Shortly after he was elected in November of 2008, Pres. Obama said during a 60 Minutes interview that he was a proponent of a playoff system and would “throw my weight around a little bit” upon taking office.

“If you’ve got a bunch of teams who play throughout the season and many of them have one loss or two losses, there’s no clear, decisive winner,” Obama said during the interview. “We should be creating a playoff system.”

While The President has been forced to deal with, ahem, a couple of slightly more pressing issues since moving into 1600 Pennsylvania Avenue, it looks like his administration may be carving out a little bit of time to deal with the inequities of the current system used to determine a national champion.

The Associated Press has obtained a copy of a letter from Assistant Attorney General Ronald Welch to Utah Senator Orrin Hatch, in which Welch states the Justice Department is looking at the option of opening an investigation into the BcS in order to determine whether the cartel group violate antitrust laws.

During Hatch’s hearing last July, the senator blasted the “arrogance” of the BcS and strongly intimated both during and after the proceedings that the Justice Department should become involved.

“Frankly, there’s an arrogance about the BCS that just drives me nuts,” Hatch said at the time. “Hopefully this hearing will open the door to have some people reconsider their positions. And if nothing else, the Justice Department ought to be looking at this.”

Information shown:

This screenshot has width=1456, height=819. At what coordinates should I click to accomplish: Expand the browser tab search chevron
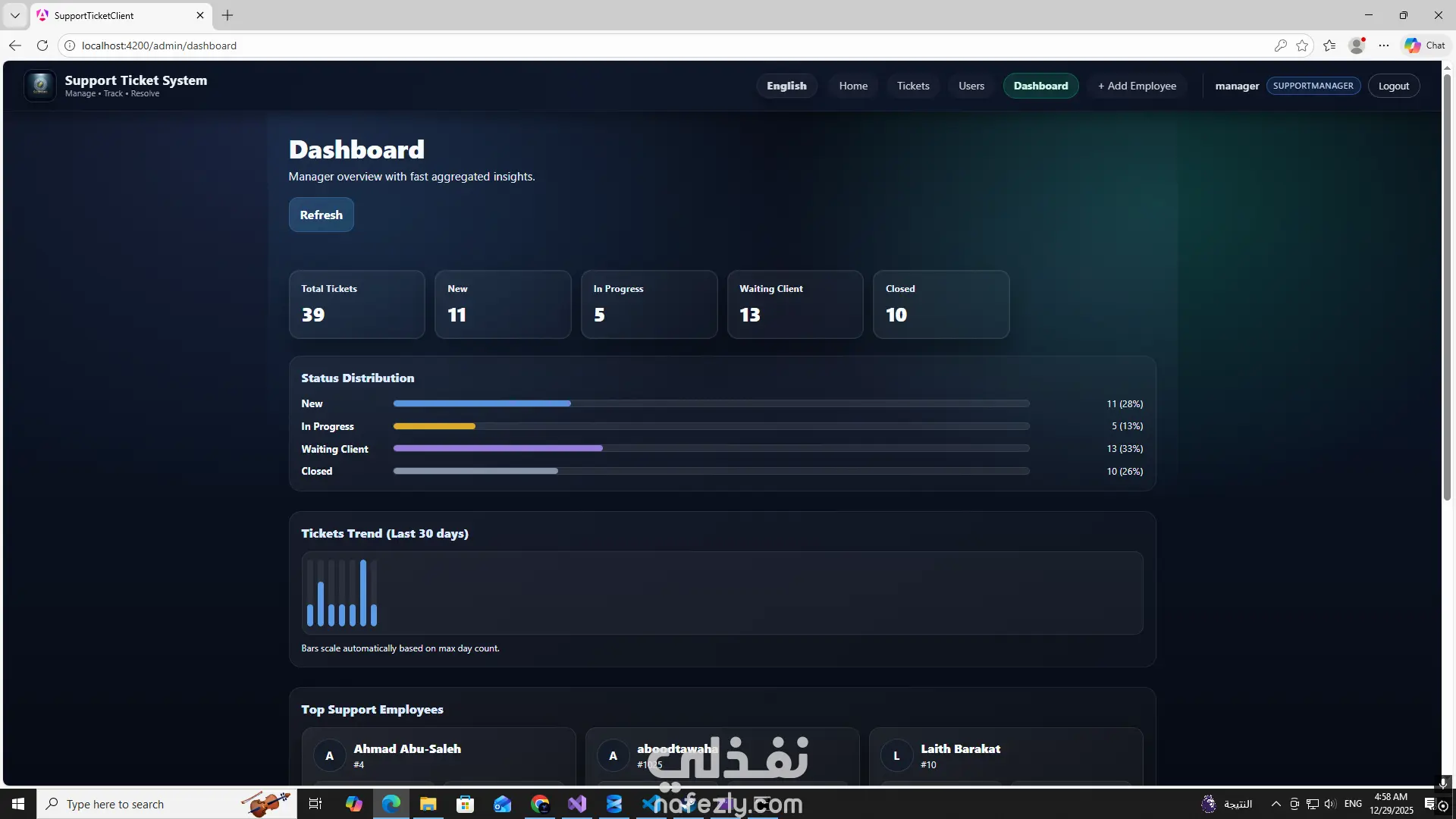coord(14,15)
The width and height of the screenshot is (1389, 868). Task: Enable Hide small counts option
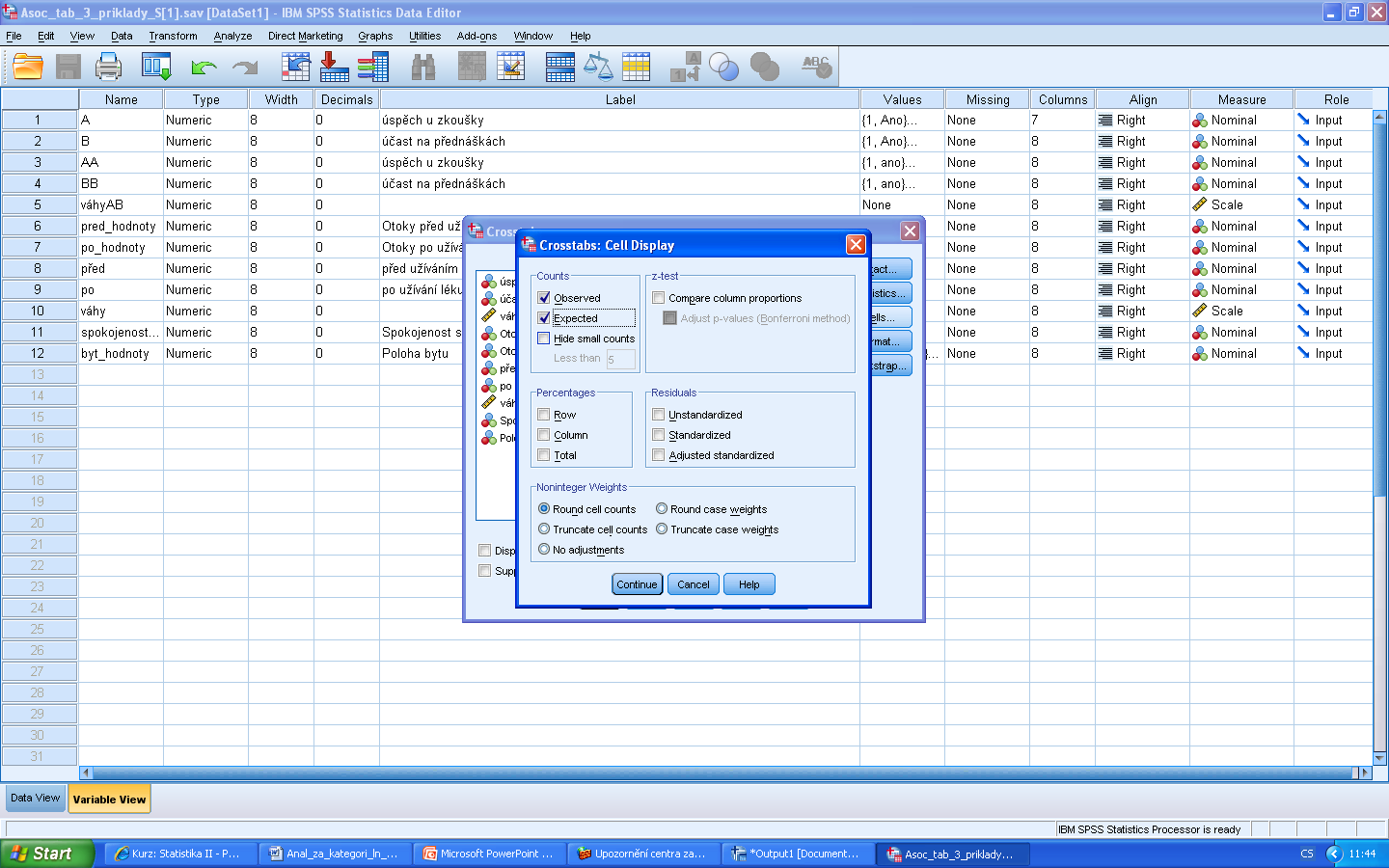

Goal 1:
Answer these questions using the article on the BCS.
(a) On what television program did Obama say he favored a playoff system?
(b) To which senator did Assistant Attorney General Ronald Welch send his letter?
(c) When was Hatch's hearing held?
Goal 2: Carry on the article on the BCS, starting right after its final sentence.

Expected output 1:
(a) 60 Minutes
(b) Utah Senator Orrin Hatch
(c) Last July

Expected output 2:
Welch also stated that the administration is looking at several other options, one of which would be charging the Federal Trade Commission to “review the legality of the BcS under consumer protection laws.”

For all of the clout the Senate and House hearings that were held last summer carried, there was — and still is — really only one thing that could potentially force the BcS back on its heels enough to make it more amenable to a playoff system.  And that one thing would be Obama following through on his “threat” and having his administration — particularly the Justice Department — throw the weight of the Oval Office around a little bit.

Hopefully, the threat of that “little bit” will be enough to force the BcS to do what the majority of fans want, and that’s to give everyone a playoff system to determine a national champion.

Ya know, the way they do in every other major collegiate sport.

Either way, you go Obama.  Here’s hoping for change that most college football fans can believe in.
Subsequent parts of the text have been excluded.